* _DOCUMENT_
....................

Hell, I learned all that stuff in the military.

Seems it was passed when anti militia activity was at a all time high.

Slick Willie did his part to screw patriots also.


----------



## Slippy (Nov 14, 2013)

Annie said:


> How do they go from a state which allows open carry to proposing this? The "Land of the Free" ain't the "Land of the Free" anymore.


Good question Annie, Virginia used to be a state of Freedom and Liberty. But not now so I'll give it a go and try to answer you.

Virginia is located right next to Washington DC (as you know). The Federal Tax Dollars that have been extorted from We The People to be spent in Washington DC has grown exponentially over the past 20 years. The number of people who live in Virginia and are supported by the earnings of WE The People has also increased greatly. These people do nothing, produce nothing, created nothing. But they make a good living shuffling our extorted wealth around. They do not want to lose this gig so they vote whatever way their handlers want them to vote.

....................

(Records of locating words and elements)

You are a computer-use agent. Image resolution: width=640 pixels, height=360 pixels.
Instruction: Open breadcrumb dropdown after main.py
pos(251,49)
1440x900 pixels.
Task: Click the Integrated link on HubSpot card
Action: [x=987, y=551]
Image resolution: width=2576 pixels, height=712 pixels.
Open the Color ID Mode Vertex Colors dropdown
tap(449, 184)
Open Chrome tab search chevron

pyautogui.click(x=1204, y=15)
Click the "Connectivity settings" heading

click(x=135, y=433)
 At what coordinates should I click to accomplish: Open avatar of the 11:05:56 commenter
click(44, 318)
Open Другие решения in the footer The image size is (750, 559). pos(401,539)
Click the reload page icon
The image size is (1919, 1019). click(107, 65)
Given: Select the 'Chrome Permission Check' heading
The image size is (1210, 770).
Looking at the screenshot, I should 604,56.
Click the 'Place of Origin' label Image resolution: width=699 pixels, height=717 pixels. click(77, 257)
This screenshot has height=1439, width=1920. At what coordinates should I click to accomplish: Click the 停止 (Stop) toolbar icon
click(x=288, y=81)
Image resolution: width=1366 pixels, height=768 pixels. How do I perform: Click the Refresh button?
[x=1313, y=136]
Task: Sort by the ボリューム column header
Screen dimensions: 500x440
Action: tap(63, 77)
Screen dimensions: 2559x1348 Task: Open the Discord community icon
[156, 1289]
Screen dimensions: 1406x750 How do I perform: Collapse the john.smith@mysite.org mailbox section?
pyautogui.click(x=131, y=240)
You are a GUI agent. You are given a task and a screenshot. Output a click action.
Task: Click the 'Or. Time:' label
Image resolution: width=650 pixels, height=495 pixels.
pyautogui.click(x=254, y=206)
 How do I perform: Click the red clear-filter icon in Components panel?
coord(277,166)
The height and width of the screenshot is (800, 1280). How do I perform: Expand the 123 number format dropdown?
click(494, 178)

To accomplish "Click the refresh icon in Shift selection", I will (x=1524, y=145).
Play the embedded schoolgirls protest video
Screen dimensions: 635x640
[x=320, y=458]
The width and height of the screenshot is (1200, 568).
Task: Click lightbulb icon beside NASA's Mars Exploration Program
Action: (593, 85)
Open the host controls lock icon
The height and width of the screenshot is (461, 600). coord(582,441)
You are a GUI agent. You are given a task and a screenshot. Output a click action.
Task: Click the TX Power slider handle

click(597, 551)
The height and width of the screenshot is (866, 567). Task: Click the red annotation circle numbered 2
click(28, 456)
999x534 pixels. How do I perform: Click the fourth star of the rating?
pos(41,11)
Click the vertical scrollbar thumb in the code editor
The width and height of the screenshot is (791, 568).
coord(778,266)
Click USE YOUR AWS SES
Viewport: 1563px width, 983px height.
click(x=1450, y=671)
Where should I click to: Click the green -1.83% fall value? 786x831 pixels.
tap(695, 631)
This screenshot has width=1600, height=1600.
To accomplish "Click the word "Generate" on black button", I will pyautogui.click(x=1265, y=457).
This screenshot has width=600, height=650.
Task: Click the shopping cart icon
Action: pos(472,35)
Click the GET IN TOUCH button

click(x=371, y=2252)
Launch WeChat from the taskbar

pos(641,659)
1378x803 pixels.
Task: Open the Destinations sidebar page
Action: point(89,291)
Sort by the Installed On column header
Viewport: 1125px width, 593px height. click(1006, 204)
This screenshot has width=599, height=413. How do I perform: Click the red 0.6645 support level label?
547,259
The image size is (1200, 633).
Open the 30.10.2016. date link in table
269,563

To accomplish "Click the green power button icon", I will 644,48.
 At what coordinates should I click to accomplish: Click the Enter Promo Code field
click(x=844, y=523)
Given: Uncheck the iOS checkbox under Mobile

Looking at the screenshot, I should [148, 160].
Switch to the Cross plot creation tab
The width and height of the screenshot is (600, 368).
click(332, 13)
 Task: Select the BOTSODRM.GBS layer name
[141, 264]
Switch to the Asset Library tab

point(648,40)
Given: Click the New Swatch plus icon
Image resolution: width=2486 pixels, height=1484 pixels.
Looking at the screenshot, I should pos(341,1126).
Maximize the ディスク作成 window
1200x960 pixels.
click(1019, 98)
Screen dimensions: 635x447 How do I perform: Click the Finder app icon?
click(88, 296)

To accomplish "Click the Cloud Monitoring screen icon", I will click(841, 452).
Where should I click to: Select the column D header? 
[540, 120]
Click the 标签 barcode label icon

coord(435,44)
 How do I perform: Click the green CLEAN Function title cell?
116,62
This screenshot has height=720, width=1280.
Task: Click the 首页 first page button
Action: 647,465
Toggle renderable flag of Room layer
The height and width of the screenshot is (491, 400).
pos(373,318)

....................

Write the next part of the forum thread on Virginia and open carry, starting right after its final sentence. This material is separate from the forum thread on Virginia and open carry.

* _RESULT FOR THIS TASK_
Hope this helps!

Slippy! :vs_wave:


----------



## Annie (Dec 5, 2015)

Slippy said:


> Good question Annie, Virginia used to be a state of Freedom and Liberty. But not now so I'll give it a go and try to answer you.
> 
> Virginia is located right next to Washington DC (as you know). The Federal Tax Dollars that have been extorted from We The People to be spent in Washington DC has grown exponentially over the past 20 years. The number of people who live in Virginia and are supported by the earnings of WE The People has also increased greatly. These people do nothing, produce nothing, created nothing. But they make a good living shuffling our extorted wealth around. They do not want to lose this gig so they vote whatever way their handlers want them to vote.
> 
> ...


Virginia is one of the richest states per capita. Lots of bureaucrats and govt officials, politicians, etc, etc.


----------



## Kauboy (May 12, 2014)

Remember when NY passed a magazine ban that forgot to carve out an exclusion for LEOs?

I bet Virginia doesn't.

Thanks to @Steve40th for the link to the law:


> § 18.2-433.2. Paramilitary activity prohibited.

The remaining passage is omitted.